Als Klassiker ist Nathalie Sarraute in Deutschland relativ unbekannt. Eingeweihte werden sie dem „Nouveau Roman“ zuordnen - in diese Klassifizierung ist sie eher zufällig gefallen, weil sie auf einem Photo mit erklärten neuen Romanisten zu finden war - und sie werden erstaunt sein, daß die nunmehr 89jährige noch lebt & schreibt. Seit den sechziger Jahren auch Bühnenstücke, die die Regisseurin Astrid Windorf vor zwei Jahren erstmals auch auf deutsche Bühnen brachte.

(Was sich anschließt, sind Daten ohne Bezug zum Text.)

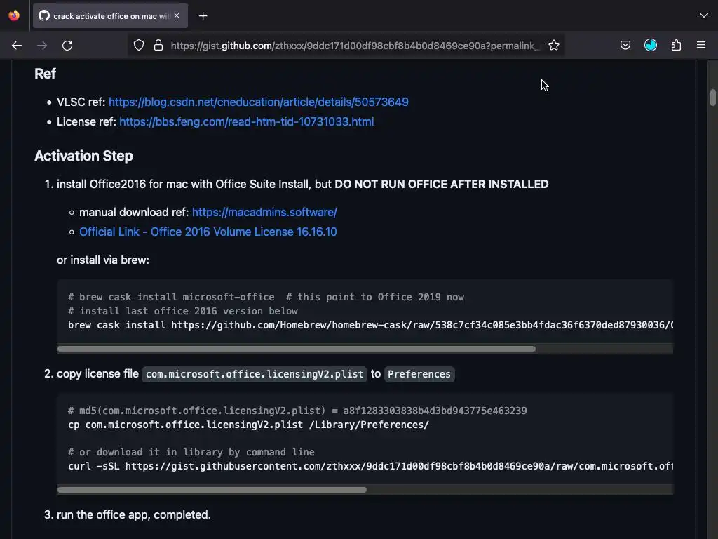View site security padlock info
The image size is (718, 539).
158,45
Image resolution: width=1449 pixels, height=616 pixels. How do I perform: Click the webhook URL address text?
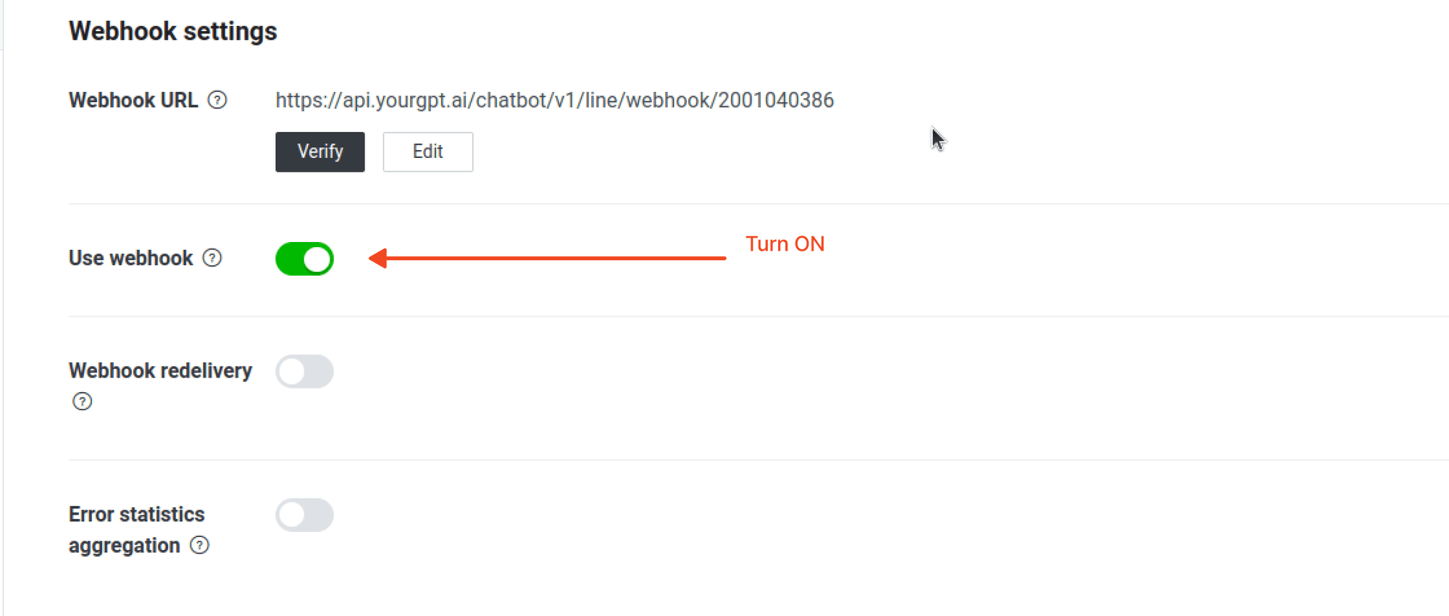554,100
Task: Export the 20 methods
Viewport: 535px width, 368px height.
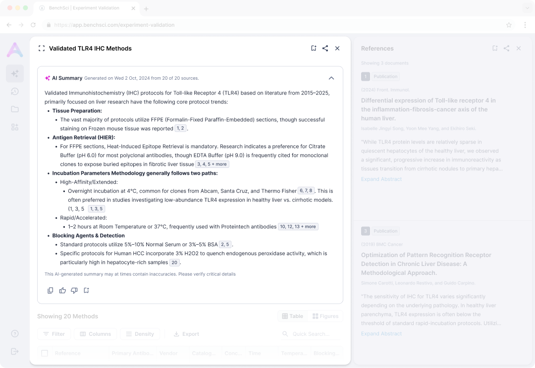Action: [186, 334]
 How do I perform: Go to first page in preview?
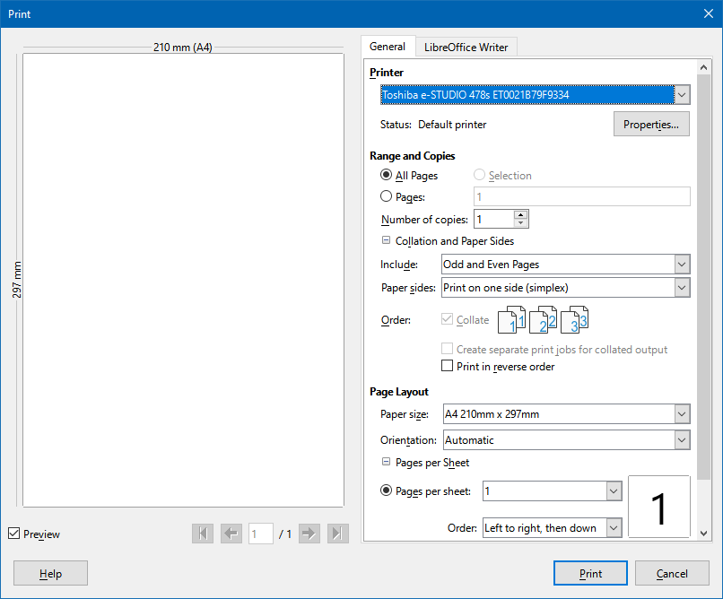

Sprache, Sprachbezirke, Lebensbereiche, zwischen denen Kommunikation scheitern muß, zumindest Freundschaft unmöglich ist, sind die Themen. Wechseln Nathalie Sarrautes Personen in den anderen Bereich - vielleicht nur, um zu verstehen -, fühlen sie sich bedroht. Die eigene Sprache wird unecht, verkrampft, zu leise, zu laut. In dem Einakter Das ist schön, der zum ersten Mal in deutscher Sprache aufgeführt wird, wird Sprache zur Pose, mit der die Eltern versuchen, das Kind in ihren Bereich zu ziehen. Oder sie wird zum Köder wie in dem Sprechstück Für nichts und wieder nichts - mit dem der praktische Freund den Künstler -Freund in seinen geordneten Bereich lockt, um ihn, der stolz darauf ist, „auch eingeladen worden zu sein“, mit einem „Ach, wie schöön“ zu zerdrücken.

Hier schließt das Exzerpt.